Wooden Shjips rise to prominence from the psychedelic underground to the rock and roll overground has been a steady sojourn. With each consecutive release, the band has found new ways of transforming heady psychedelic rock into minimalist masterpieces, bridging the gap between the woozy freeness of Les Rallizes Denudes and Crazy Horse and the tightly wound simplicity of Suicide and the Velvet Underground. Back To Land, the quartet s follow-up to West, is the first Wooden Shjips record to be conceived outside of San Francisco. Ripley Johnson and Omar Ahsanuddin moved to Oregon, where the lush climates became a major influence on the songwriting. The band s scope expanded to include more earthy, grounded tones, such as the acoustic guitar, without abandoning their modernist psych core.
There is an increased brightness to many of the songs on Back To Land, an easiness with which the band has flirted with in the past but never fully realized until now. The nervy urgency of West has evolved into an assured confidence, from the alliterative, interlocking guitar and organ groove of Ruins to the languidly compelling guitar solos of Servants.

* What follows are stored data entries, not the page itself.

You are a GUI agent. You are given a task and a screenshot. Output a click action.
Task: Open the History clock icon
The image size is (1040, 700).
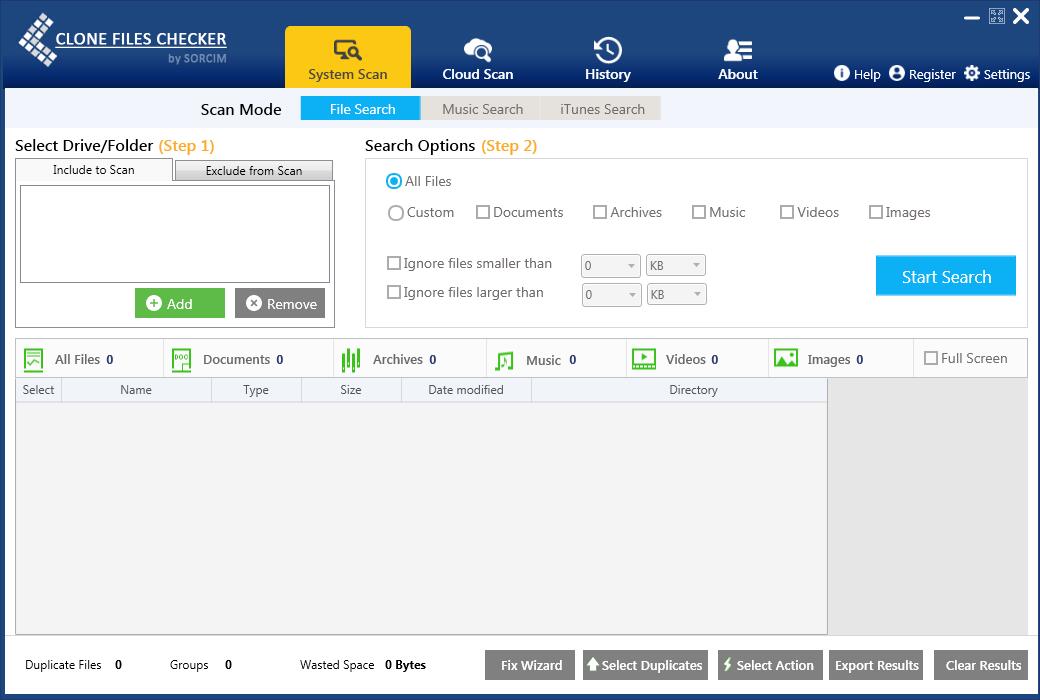[x=608, y=50]
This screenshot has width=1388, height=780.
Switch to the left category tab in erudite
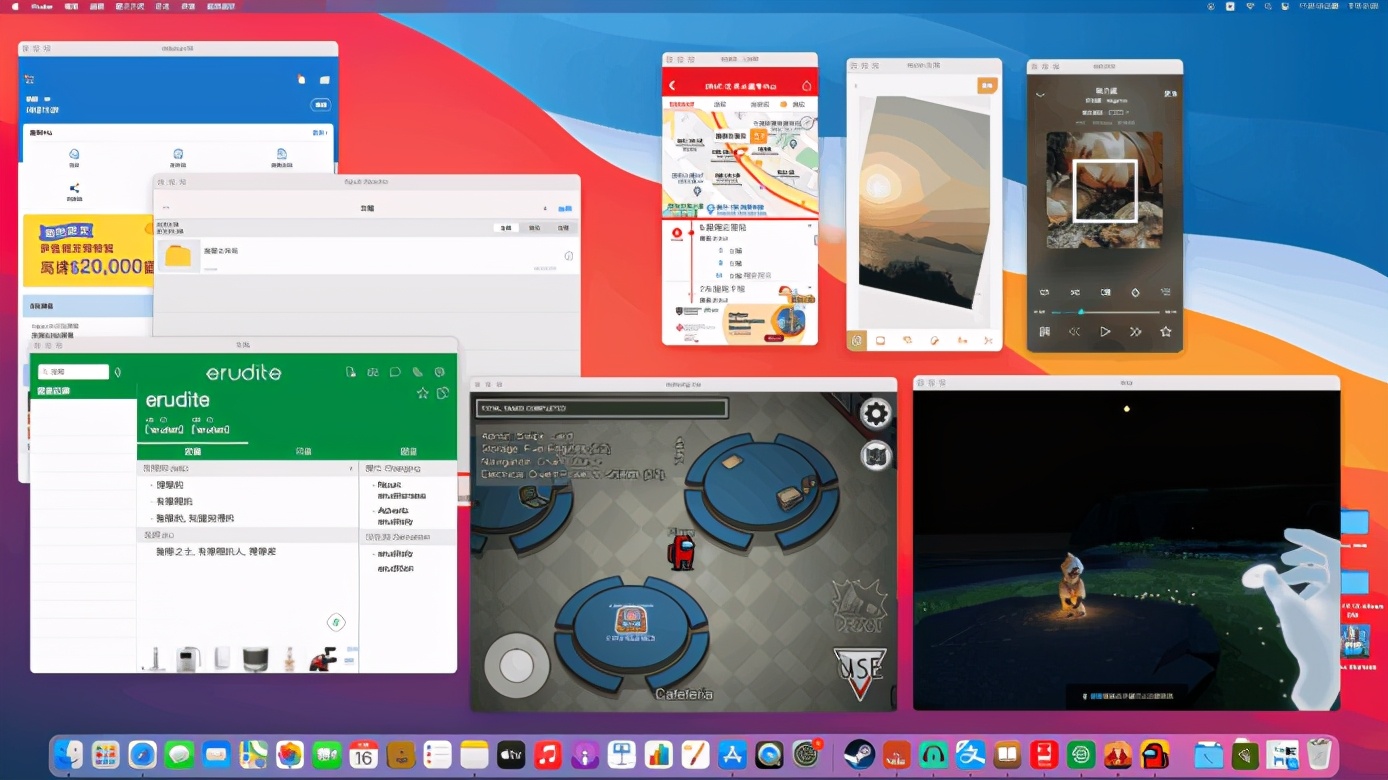[194, 451]
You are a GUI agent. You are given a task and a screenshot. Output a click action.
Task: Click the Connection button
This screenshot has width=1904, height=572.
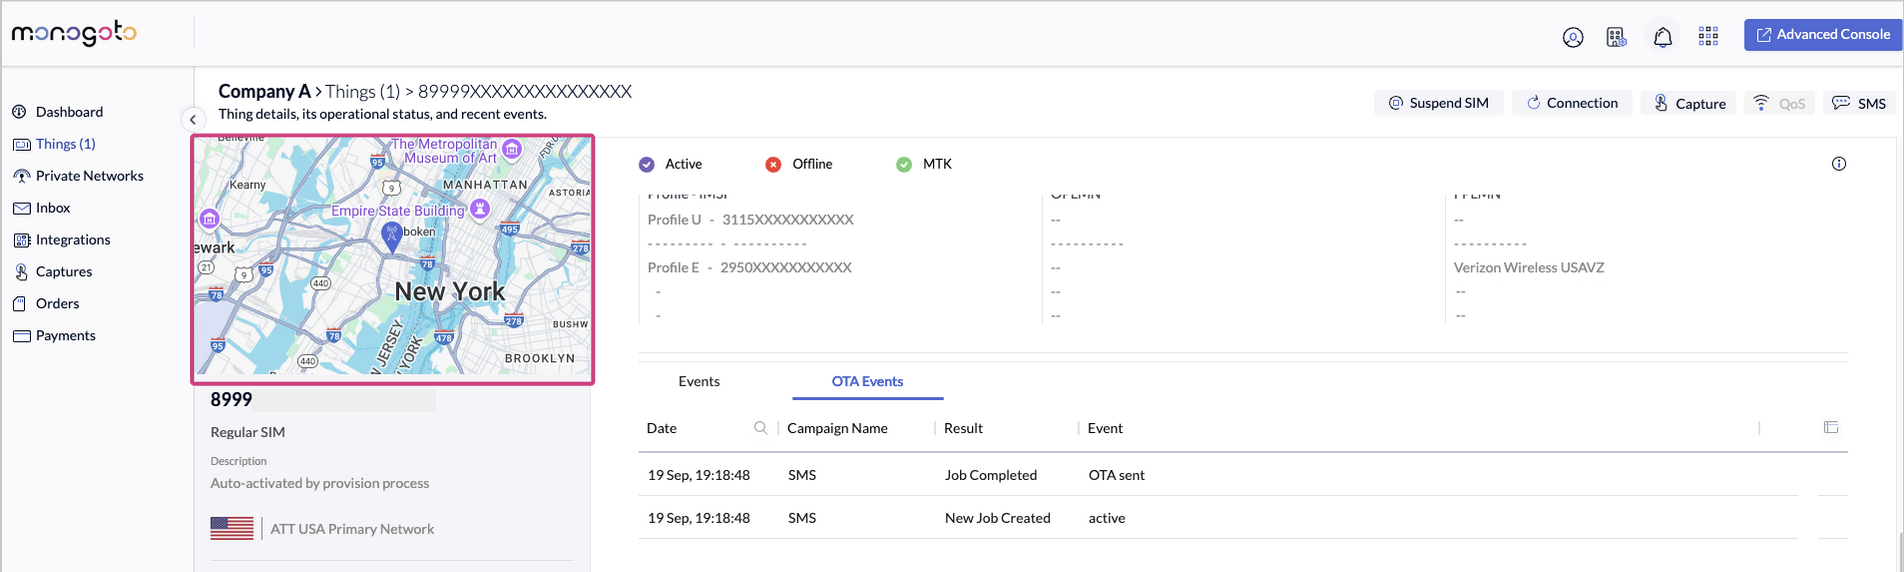tap(1571, 103)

The addition of the acoustic guitar to the band s textural palate is coupled here with some of the most melodically direct songs the band has written.
Still, there are still plenty of signature Shjips songs, with distorted riffs, modal keys, and a steady, crisp drum sound unfolding intensely while the elongated melodic guitar lines drift in and out of the foreground. On Back to Land this energy is captured in clear detail, designed as an immersive experience rather than a passive blasting. Back To Land was laid to tape at Jackpot Recording Studios in Portland by Kendra Lynn and mixed by Larry Crane. It was recorded over an 11-day session, resulting in some of the most detailed and spacious recordings of their career.
Back To Land is a breakthrough record for the Wooden Shjips: nuanced, varied and utterly addictive. The band will be touring extensively in the US and Europe November through February.